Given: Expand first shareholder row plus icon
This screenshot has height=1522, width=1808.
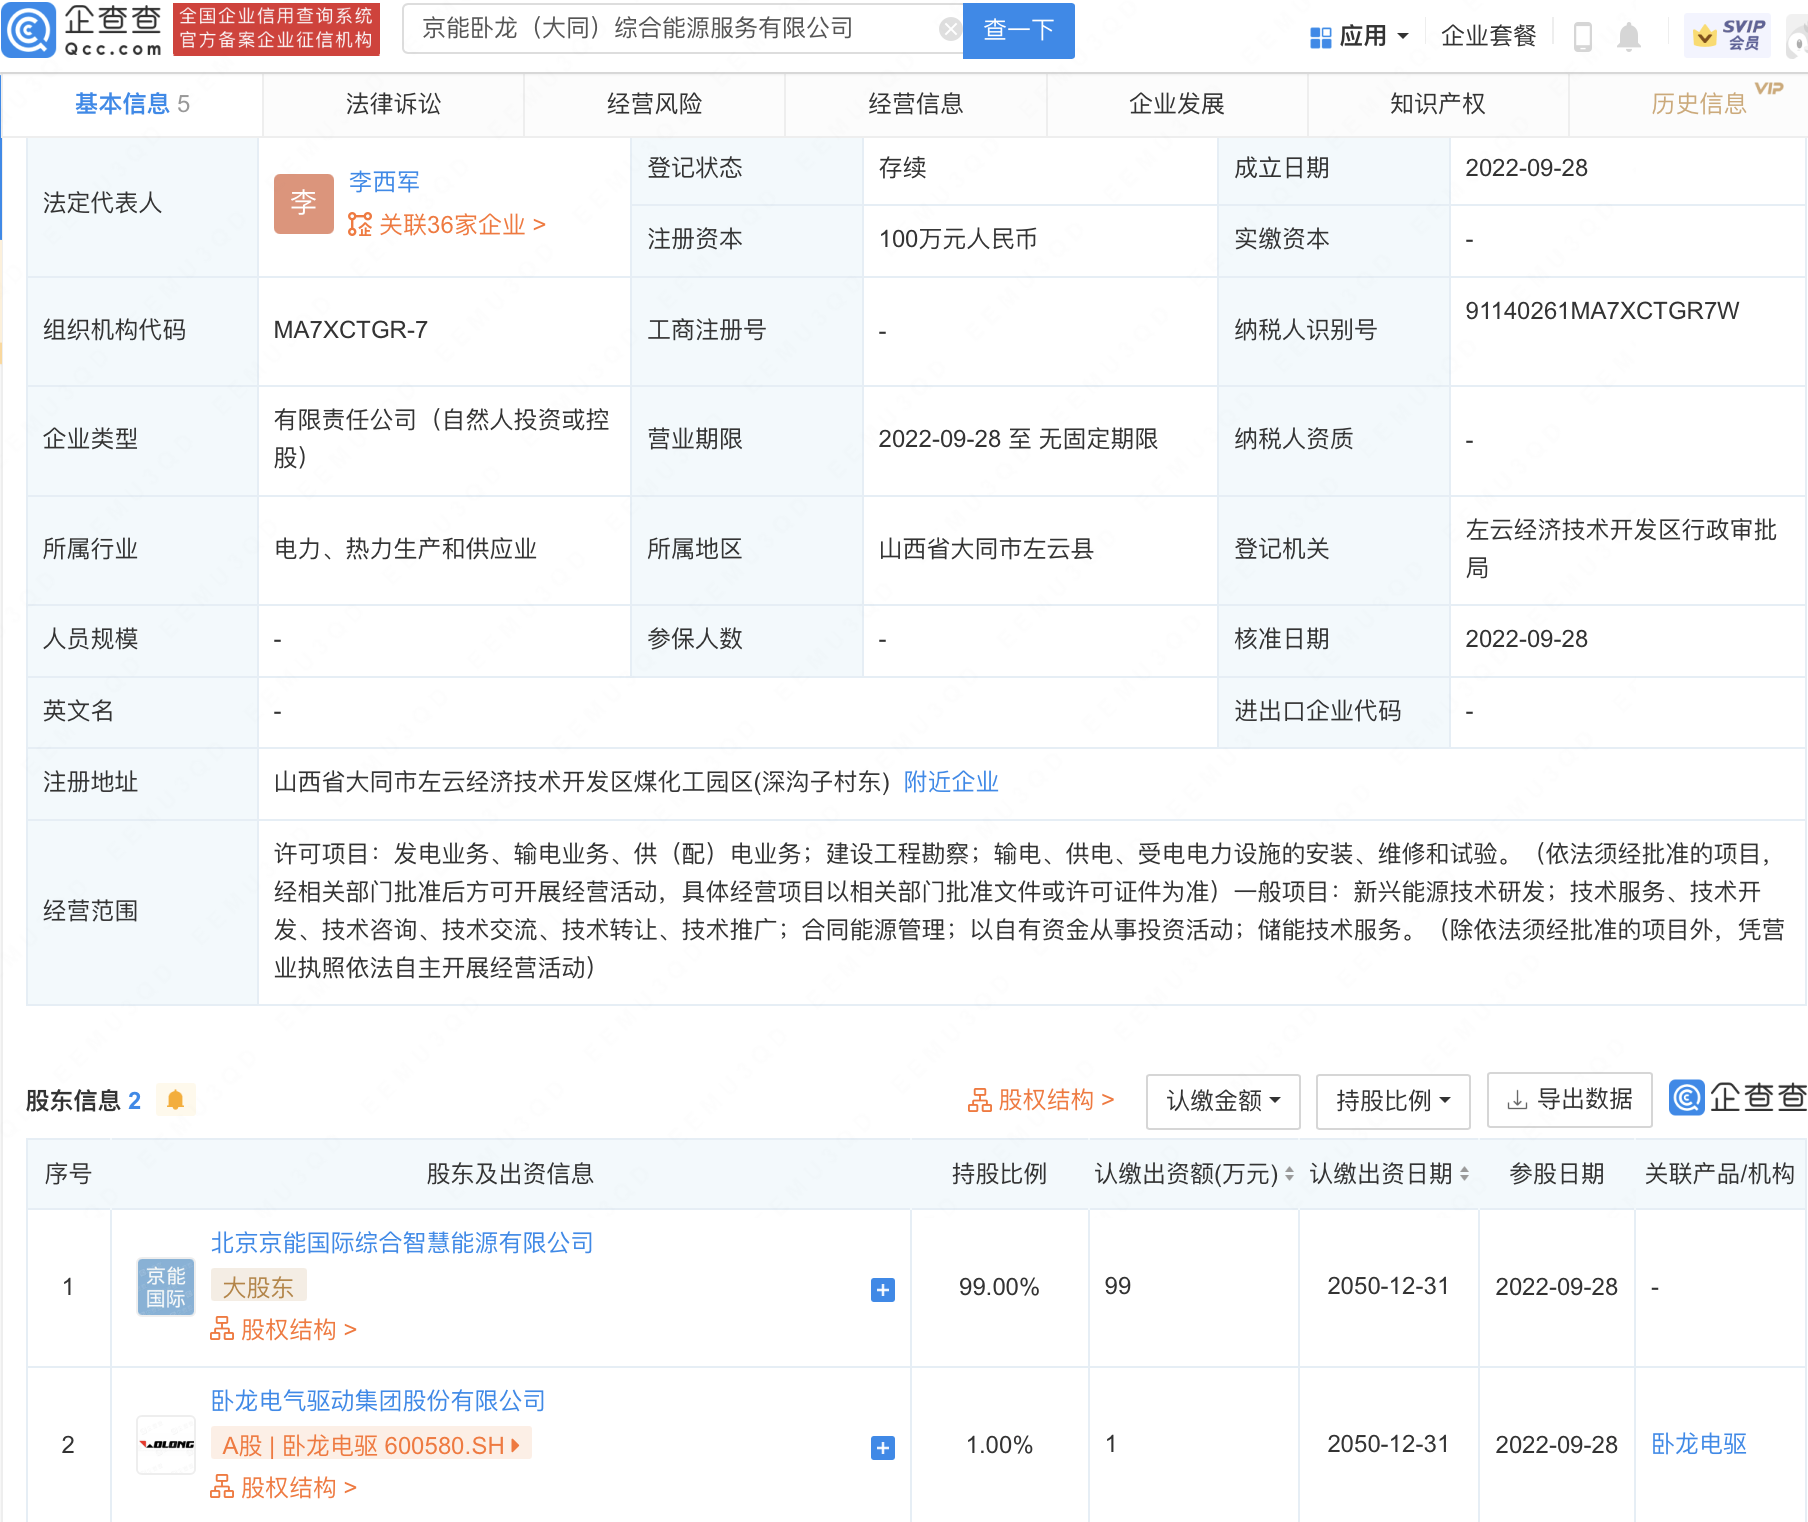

-------------------------

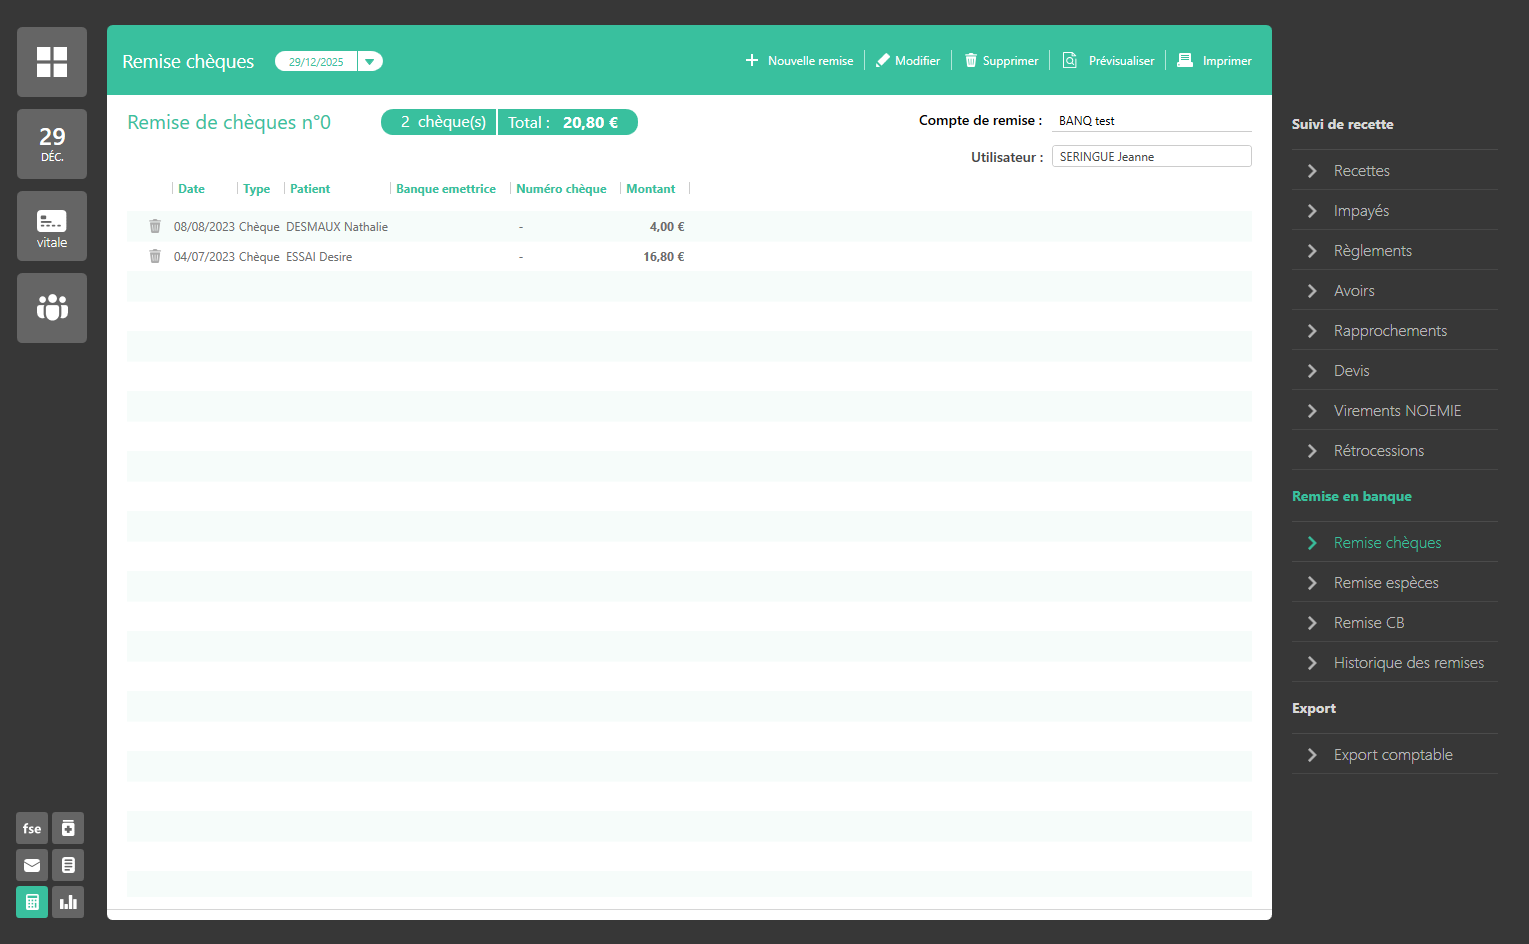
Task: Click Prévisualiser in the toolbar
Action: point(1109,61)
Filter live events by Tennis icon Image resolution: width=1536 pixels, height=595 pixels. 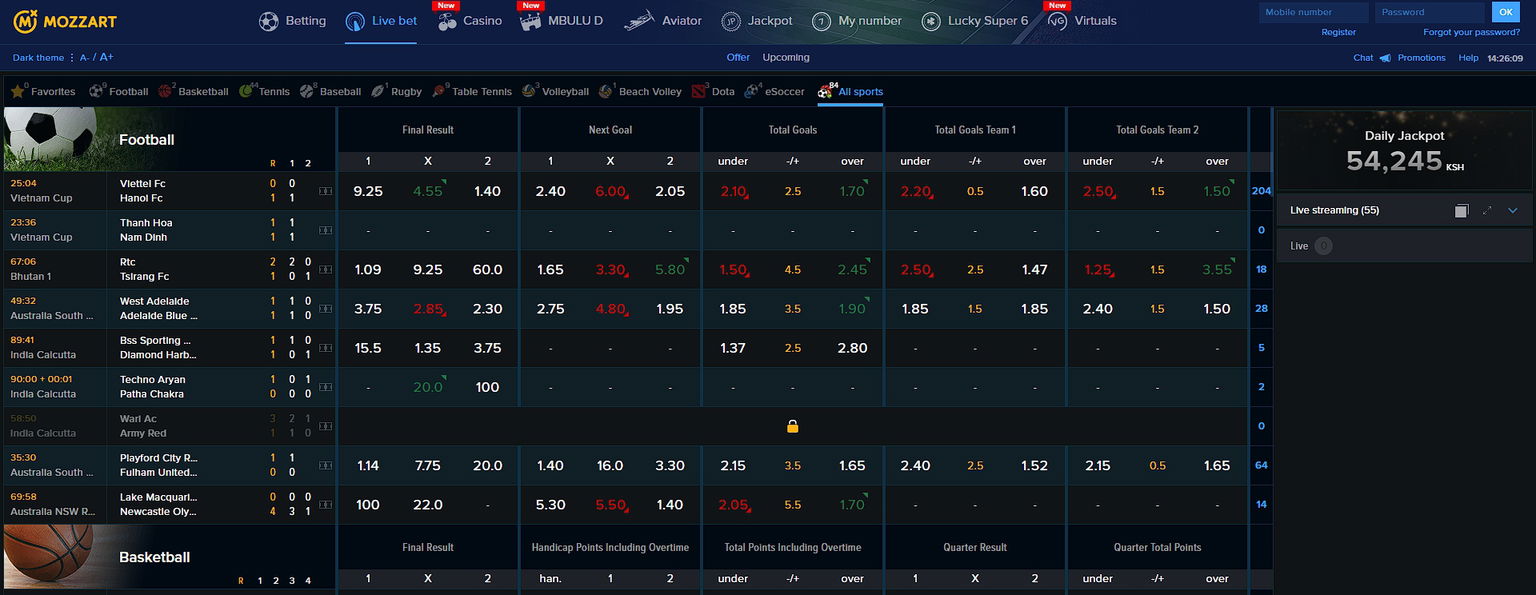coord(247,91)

-------------------------

_EXERCISE AIM_:
Change "shareholder" to "investor" in the listing lines that begin at the line containing "Given: Expand first shareholder row plus icon" and end after the line containing "This screenshot has height=1522, width=1808.". Return only those lines, with everything else left as it stands.

_OUTPUT FOR THIS EXERCISE_:
Given: Expand first investor row plus icon
This screenshot has height=1522, width=1808.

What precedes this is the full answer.